I submitted Sticky Slopes yesterday to about 60 of the nation's finest law journals (I'll push that number up closer to 75 as several late bloomers complete their turnover). I've already achieved the first critical milestone of any submission season -- the first rejection (here within less than 24 hours) -- so that's out of the way (and I must admire the speed at which the journal in question completed their review of my 29,000 word article. No, I won't mention who it was -- wouldn't want to embarrass them).
But I was thinking about the emergent trend we're seeing in some journals to abide by a 7-day expedite window, where they commit to giving authors at least 7 days to make a decision. The effect is to give authors a reasonable amount of time to gain expedited review from more prestigious journals. It's something authors have been clamoring for for some time as expedite windows have been shrinking to absurdly small time-frames (I've heard of 2 hour windows, and even rumors of demands to accept or reject on the phone), but one understands why the journals have been reticent.
1) It's basically giving authors greater opportunity leave them for greener pastures, and there is no clear benefit to the journals for playing nice. One could argue that it helps their reputation, but there is no real evidence that authors actually are putting their money where their mouth is and preferring journals which provide generous expedite windows.
2) Even if journals were inclined to be altruistic, there is a race to the bottom -- journals are afraid of being outcompeted by peers which play hardball.
For these reasons, most of the journals which have agreed to the 7-day window are relatively top-tier reviews that, frankly, don't see a lot of their pieces stolen by reviews higher up the chain.
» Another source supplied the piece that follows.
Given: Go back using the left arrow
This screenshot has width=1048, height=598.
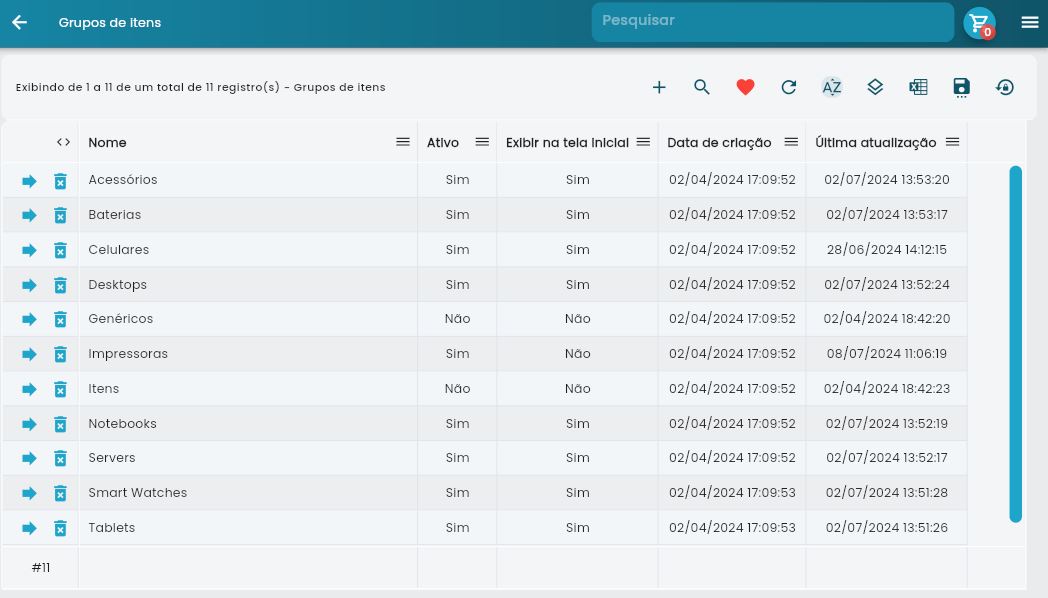Looking at the screenshot, I should click(19, 22).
One proposal I have for fixing this -- or at least partially solving the collective action portion of it, anyway -- is for journals to agree to a 7-day window, but only for expedites to journals which have themselves adopted the 7-day expedite window policy. So if the #50 ranked journal adopts this policy, it would say authors have 7 days to accept an offer from any higher ranked journal which itself provides 7 days to make a decision, so long as it agrees to withdraw from all journals which do not have that policy (or withdraw from those journals after, say, 2 days). This would encourage the journals higher up the ladder to sign on to 7-day policies, as they would be reaping concrete benefits.
Of course, these sorts of withdrawal demands may seem difficult to enforce. But it seems like deals like this happen with some regularity -- schools agree to extensions on offer windows on the condition that the author withdraw their submission from all but a few agreed-upon law reviews.
Anyway, all of this is getting ahead of myself with Sticky Slopes -- dealing with expedite chains is a problem I at the moment only dream of facing. But the policy idea seems sound to me. Thoughts?